Infection prevention // The Joint Commission and the Centers for Disease Control and Prevention (CDC) are collaborating on an initiative designed to adapt, enhance and disseminate CDC guidance related to infection prevention and control in ambulatory health care settings. The goal is to create model infection control plans and expand the reach, uptake and adoption of these and other infection prevention and control guidance materials to prevent infections in outpatient settings. The project, called ADOPT (Adaptation and Dissemination Outpatient Infection PrevenTion) Guidance, will focus on a variety of freestanding ambulatory settings and services, in collaboration with 12 outpatient-focused professional organizations and 10 ambulatory health care systems.

NFPA opens 2018 codes for public comment

Engineering // The first drafts of the 2018 editions of the National Fire Protection Association’s NFPA 101, Life Safety Code, and NFPA 99, Health Care Facilities Code, are now open for public comment, according to the American Society for Healthcare Engineering’s ASHE Insider newsletter. The society urged its members to review the drafts and submit their comments online before the May 16 deadline.
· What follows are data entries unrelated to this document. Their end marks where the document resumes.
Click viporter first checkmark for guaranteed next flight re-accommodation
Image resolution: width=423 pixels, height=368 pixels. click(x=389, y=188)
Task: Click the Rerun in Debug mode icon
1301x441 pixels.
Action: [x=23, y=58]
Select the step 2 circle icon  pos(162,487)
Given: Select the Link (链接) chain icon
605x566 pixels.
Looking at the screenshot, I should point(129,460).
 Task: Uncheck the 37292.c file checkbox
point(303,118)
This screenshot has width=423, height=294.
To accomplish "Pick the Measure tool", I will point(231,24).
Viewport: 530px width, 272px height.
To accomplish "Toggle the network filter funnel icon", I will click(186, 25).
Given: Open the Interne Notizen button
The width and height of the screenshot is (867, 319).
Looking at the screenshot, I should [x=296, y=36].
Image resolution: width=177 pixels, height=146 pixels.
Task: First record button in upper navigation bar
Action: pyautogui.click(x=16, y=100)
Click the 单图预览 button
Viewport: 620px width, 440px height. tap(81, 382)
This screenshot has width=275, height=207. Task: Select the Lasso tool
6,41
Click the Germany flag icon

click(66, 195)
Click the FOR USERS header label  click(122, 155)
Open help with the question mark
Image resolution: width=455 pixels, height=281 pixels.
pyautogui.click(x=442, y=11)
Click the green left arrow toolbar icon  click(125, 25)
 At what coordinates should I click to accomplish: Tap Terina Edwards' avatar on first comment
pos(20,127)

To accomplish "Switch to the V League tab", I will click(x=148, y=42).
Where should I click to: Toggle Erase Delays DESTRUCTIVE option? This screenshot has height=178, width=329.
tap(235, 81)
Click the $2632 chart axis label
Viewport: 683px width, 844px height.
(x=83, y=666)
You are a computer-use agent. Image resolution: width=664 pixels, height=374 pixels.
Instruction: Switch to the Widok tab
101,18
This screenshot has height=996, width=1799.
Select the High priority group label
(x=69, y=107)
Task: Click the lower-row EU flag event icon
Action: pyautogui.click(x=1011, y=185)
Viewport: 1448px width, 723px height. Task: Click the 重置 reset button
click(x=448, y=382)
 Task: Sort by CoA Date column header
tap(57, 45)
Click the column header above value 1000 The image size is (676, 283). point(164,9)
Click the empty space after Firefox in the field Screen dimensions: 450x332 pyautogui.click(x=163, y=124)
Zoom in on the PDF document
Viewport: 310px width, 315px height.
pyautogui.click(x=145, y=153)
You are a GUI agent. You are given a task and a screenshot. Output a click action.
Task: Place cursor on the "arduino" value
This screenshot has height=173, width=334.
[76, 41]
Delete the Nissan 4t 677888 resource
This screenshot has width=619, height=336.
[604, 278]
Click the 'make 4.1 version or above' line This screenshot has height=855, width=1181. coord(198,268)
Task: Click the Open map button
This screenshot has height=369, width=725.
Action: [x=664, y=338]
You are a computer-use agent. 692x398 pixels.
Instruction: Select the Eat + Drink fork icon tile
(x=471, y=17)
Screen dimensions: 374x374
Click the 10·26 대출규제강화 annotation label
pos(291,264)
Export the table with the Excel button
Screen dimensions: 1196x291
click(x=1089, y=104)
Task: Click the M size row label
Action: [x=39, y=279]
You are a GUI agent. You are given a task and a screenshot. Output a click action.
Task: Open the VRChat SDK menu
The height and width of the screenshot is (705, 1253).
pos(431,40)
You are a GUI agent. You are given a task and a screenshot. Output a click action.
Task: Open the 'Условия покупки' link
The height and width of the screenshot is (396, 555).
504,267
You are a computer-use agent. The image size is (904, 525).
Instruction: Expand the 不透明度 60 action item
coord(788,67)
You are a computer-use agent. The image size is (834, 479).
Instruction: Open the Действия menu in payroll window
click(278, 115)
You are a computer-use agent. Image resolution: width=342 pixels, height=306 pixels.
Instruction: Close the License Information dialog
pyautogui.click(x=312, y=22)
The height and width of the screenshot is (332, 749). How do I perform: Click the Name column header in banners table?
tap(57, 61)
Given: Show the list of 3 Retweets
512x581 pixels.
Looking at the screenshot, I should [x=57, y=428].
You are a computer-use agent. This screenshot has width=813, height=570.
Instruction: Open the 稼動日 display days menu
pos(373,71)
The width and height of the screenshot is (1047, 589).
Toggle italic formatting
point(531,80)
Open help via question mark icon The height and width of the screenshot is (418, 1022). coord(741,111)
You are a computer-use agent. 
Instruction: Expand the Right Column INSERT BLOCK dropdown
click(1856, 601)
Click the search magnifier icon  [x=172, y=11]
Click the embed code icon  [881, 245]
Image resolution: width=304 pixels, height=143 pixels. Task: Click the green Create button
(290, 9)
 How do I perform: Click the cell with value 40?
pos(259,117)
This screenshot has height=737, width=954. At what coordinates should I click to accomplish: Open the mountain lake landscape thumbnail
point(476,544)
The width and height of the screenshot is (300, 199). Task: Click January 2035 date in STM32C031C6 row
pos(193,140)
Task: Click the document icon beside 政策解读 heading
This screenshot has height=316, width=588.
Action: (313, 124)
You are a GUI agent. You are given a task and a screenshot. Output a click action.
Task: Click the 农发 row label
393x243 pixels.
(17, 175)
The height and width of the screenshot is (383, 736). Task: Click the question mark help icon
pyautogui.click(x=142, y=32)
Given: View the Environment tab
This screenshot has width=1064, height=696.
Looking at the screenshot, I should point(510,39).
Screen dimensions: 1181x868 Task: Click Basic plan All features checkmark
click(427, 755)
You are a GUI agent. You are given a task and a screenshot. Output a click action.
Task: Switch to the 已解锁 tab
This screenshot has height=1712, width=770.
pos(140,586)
FDA reminds facilities to transition reprocessors

Infection prevention // The Food and Drug Administration (FDA) continues to recommend that hospitals and other facilities using automated endoscope reprocessors made by Custom Ultrasonics transition to alternative methods to reprocess flexible endoscopes as soon as possible, the agency said in a recent update. The FDA ordered Custom Ultrasonics to recall all of its automated endoscope reprocessors from health care facilities in November, citing violations that could result in an increased risk of infection. The company later submitted a recall strategy that the agency found inadequate, but had made no additional proposals to recall the reprocessors, FDA said in late February.

Physical environment among sentinel event causes

Patient safety // The physical environment was the fifth leading root cause for sentinel events, according to statistics recently released by the Joint Commission. It ranked lower than causes such as human factors, leadership and communication, but higher than causes such as care planning, medication use and information management. The Joint Commission reviewed a total of 936 sentinel events through the end of 2015.

Ventilators recall expanded to include power units

Biomedical // Dräger Medical expanded its December 2015 recall on the Dräger Evita V500 and Babylog VN500 ventilators to include the PS500 optional power supply units used on the products. The new software installed on the units failed to correct the issue of depleting the battery, which could cause the ventilators to shut down unexpectedly and may lead to patient injury or death. Dräger Medical says it will replace all affected PS500 power supply units.

ASHE, Joint Commission fire safety resources

Life safety // As part of a joint project, the American Society for Healthcare Engineering and the Joint Commission have released resources to help health care facilities comply with Joint Commission standard EC.02.03.05 on fire protection. The resources include examples of how to improve fire safety compliance and lays out the issues and risks associated with noncompliance.